Initiailization (Lines 1-3) requires \(O(n)\) elementary operations.

The loop from Line 9 to Line 18 is repeated for each \(i \in V\) (\(O(n)\) times) and consists of the following steps for each \(i\):

  • Initializing \(f_k(i) = f_{k-1}(i)\) and \(P_k(i) = P_{k-1}(i)\) (requires \(O(1)\) operations).

  • Checking if each arc \((j,i)\) with tail \(i\) yields a shorter path with \(k\) arcs:

    • Comparing \(f_{k-1}(j) + \ell_{ji}\) with \(f_k(i)\) requires \(O(1)\) operations for each \(j\).

    • We have \(|\delta^-(i)| = O(n)\) of these arcs.

It follows that the loop from Lines 9–18 requires \[ O(n) \Big( O(1) + O(n) \Big) = O(n^2) \] for each \(k \in \{1,2,\dots, n-1\}\). Taking the total over all \(k\), the Bellman-Ford Algorithm requires \(O(n^3)\) elementary operations.
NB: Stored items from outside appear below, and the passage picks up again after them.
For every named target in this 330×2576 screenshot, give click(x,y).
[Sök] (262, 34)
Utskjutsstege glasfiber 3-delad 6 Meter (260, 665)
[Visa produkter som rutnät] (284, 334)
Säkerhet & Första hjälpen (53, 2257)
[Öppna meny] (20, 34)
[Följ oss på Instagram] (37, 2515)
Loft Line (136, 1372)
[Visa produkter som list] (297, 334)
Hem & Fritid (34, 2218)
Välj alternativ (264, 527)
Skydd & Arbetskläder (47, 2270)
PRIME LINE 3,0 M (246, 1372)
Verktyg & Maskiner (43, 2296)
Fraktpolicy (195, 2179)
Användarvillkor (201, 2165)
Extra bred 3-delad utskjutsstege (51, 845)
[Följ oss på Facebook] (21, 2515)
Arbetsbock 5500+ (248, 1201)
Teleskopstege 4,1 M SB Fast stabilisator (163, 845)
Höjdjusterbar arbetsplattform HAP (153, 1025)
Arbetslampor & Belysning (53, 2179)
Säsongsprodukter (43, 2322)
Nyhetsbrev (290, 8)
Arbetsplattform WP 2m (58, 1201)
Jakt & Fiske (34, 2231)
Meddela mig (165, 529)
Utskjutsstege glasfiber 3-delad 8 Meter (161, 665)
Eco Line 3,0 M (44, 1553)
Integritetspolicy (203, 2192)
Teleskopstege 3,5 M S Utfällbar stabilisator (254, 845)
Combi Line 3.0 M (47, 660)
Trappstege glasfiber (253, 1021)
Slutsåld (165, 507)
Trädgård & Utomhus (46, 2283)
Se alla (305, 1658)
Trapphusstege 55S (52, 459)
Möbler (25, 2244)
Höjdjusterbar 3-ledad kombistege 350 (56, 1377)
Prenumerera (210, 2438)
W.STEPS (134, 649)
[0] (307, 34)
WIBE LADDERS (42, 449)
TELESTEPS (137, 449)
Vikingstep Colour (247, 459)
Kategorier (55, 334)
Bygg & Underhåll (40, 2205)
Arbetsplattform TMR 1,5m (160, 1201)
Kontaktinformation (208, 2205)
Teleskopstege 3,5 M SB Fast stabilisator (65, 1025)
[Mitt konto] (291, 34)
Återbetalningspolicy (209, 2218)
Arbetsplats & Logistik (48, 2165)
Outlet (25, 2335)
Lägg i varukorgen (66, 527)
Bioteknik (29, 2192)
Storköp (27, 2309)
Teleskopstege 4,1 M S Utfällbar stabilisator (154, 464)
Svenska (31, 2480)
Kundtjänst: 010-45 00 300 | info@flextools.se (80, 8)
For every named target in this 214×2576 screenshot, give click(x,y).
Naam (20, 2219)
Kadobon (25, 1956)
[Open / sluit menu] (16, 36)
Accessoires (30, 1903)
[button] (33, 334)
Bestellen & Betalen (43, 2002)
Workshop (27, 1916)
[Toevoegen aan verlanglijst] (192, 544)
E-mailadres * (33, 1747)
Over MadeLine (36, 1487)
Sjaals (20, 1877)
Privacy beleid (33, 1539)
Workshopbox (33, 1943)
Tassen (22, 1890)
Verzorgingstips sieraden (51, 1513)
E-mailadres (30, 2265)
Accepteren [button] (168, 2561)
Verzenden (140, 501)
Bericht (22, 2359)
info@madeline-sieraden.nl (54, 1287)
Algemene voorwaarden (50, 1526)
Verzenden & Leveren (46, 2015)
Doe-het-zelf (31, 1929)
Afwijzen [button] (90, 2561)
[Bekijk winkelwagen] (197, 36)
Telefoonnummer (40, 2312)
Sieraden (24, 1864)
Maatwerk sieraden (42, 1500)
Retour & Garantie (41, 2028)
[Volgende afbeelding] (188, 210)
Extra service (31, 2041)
5.2.7.1 Complexity in Terms of Arcs

Each arc \((j,i) \in A\) is considered exactly once for each \(k \in \{1,2,\dots, n-1\}\) in the loop from Lines 9–18. This implies that the steps of this loop require \(O(|A| + n) = O(m + n)\) elementary operations. This implies that the total complexity of the Bellman-Ford Algorithm require \[ O(nm + n^2) \] elementary operations, which is much smaller than \(O(n^3)\) if \(m << n^2\).

5.2.8 Detecting Negative Length Cycles

Recall: SPP-U (and SSPP-U) are unbounded if the graph contains a negative length cycle. Indeed, we can endlessly apply rounds of update operations and reduce the shortest path lengths \(f_k(i)\) indefinitely.

We can detect whether the problem is unbounded by running one more iteration of the algorithm beyond iteration \(k = n-1\).

  • If the graph contains a negative-length cycle then an update will take place.

  • This indicates the problem is unbounded and we can stop the algorithm.

5.2.8.1 Example

Consider the graph given in Figure 5.9. This graph has cycle \(C = (2,3,4,2)\) with length \(-4 < 0\).

Figure 5.9: Graph with negative cycle

Let’s apply the Bellman-Ford algorithm to find the shortest \((1,t)\)-paths in this graph.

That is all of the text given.